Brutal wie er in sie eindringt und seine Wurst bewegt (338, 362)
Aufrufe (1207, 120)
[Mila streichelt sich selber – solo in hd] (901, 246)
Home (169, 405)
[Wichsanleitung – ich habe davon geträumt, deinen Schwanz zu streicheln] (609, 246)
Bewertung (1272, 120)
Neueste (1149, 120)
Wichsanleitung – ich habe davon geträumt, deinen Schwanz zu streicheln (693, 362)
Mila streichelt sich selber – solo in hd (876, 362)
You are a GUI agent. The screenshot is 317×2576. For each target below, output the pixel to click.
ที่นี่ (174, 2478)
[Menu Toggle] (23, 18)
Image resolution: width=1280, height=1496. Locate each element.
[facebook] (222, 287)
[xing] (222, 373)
--
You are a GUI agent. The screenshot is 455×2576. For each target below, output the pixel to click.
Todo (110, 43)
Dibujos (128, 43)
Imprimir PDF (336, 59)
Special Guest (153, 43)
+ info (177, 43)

• _ACTIVITY_
Please reproduce the lines from the line with "Mila streichelt sich selber – solo in hd (876, 362)" to the line with "[xing] (222, 373)", both ends included, exactly as they appear above.

• _OUTPUT FOR THIS EXERCISE_
Mila streichelt sich selber – solo in hd (876, 362)
You are a GUI agent. The screenshot is 317×2576. For each target below, output the pixel to click.
ที่นี่ (174, 2478)
[Menu Toggle] (23, 18)
Image resolution: width=1280, height=1496. Locate each element.
[facebook] (222, 287)
[xing] (222, 373)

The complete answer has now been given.